If you want high reliability at optimum cost, RCM-R(R) is the answer, but even it is not perfect. Some unforeseen failures may still happen and you will want to avoid having them happen again. In those cases, you may want to use Root Cause Analysis to identify what steps to take in the future.
Root Cause Failure Analysis (RCFA) is entirely reactive to failures that have already occurred. RCFA is a method of performing a sort of “post-mortem” to determine what caused any particular failure. The intent is to eliminate the “root cause”, that being the identifiable cause that you can manage in some practical way.
Even RCM programs do tend to go a bit stale over time. Our systems are constantly being used in new ways and subjected to new stresses. They also age through usage. The maintenance program designed for a new asset may not be as good a fit if that asset is now used differently. Its “operating context” has changed and so too should its maintenance.
Preventive Maintenance Review / Optimization (PMR/O) is a method based on RCM logic that is applied to existing maintenance programs in an attempt to optimize them. PMR/O arose out of the need to improve the performance of existing maintenance programs that were now failing to meet desired performance expectations.
Decision optimization techniques and tools help maintainers to make fact-based decisions or to improve on decisions already made. RCM can be used before the asset is put into service (as it is in the aircraft and nuclear industries). In those cases, even the decisions made about task frequencies and failure modes were invariably made with some degree of uncertainty, albeit informed by past experience.

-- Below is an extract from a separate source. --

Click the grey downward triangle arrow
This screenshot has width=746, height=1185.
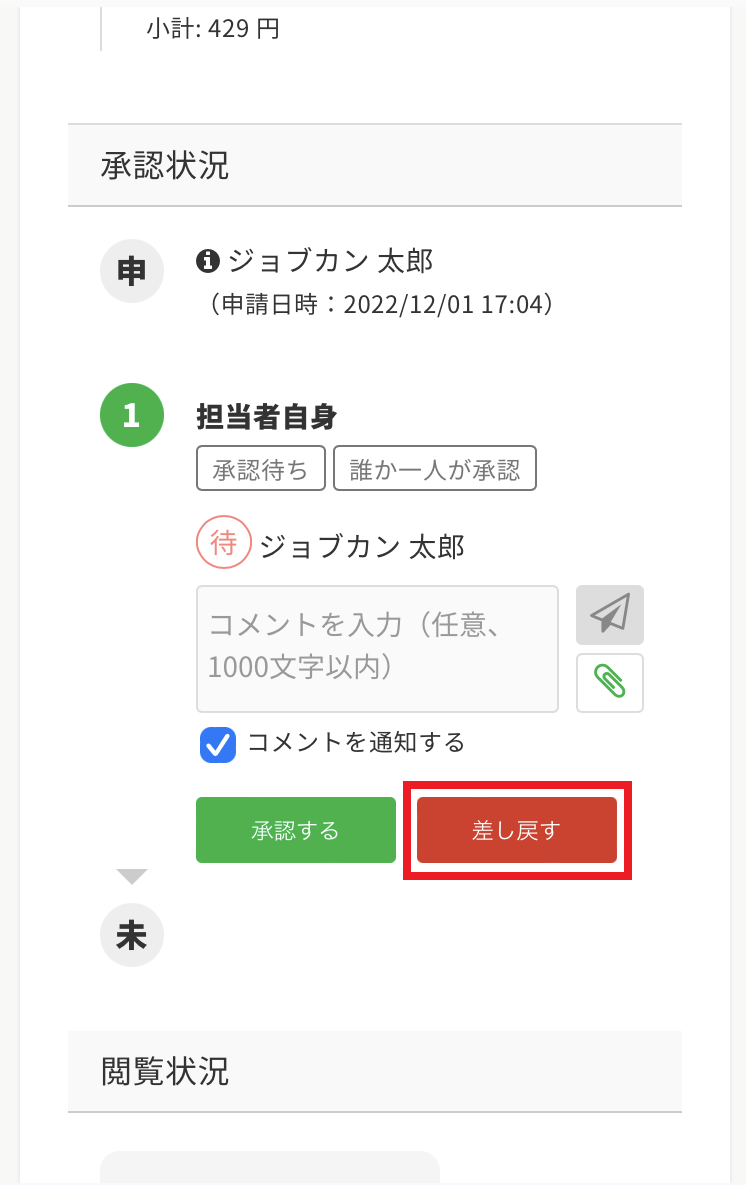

Once the new program is put into place, some failures will arise that were not anticipated. It’s possible that the frequencies of failures differ from what was expected, or the consequences of those failures in the new design are different. Optimization techniques are used to analyze the in-service data to validate or modify the original decisions. These techniques can be very accurate provided the data is accurate and they are perhaps one of the best approaches for continuously improving on an existing maintenance program. Accurate and complete data can be a problem in many industrial environments. To deal with that we also deal with Asset Information Management.
Reliability and simulation modeling are computer-based techniques that allow us to mathematically model the behavior of our installed systems. They can reveal where we have process bottlenecks and if we are working to improve on one bottleneck, where the next ones are likely to arise. These models can also show us the effect of various reliability improvements at different points in the systems and help us focus our engineering efforts more effectively.
There is much we can do to become more proactive and it is all good for business. As Benjamin Franklin once said, “An ounce of prevention is worth a pound of cure”. He was talking about health care at the time, but his statement is also very true when it comes to our physical assets of all sorts and in all industries.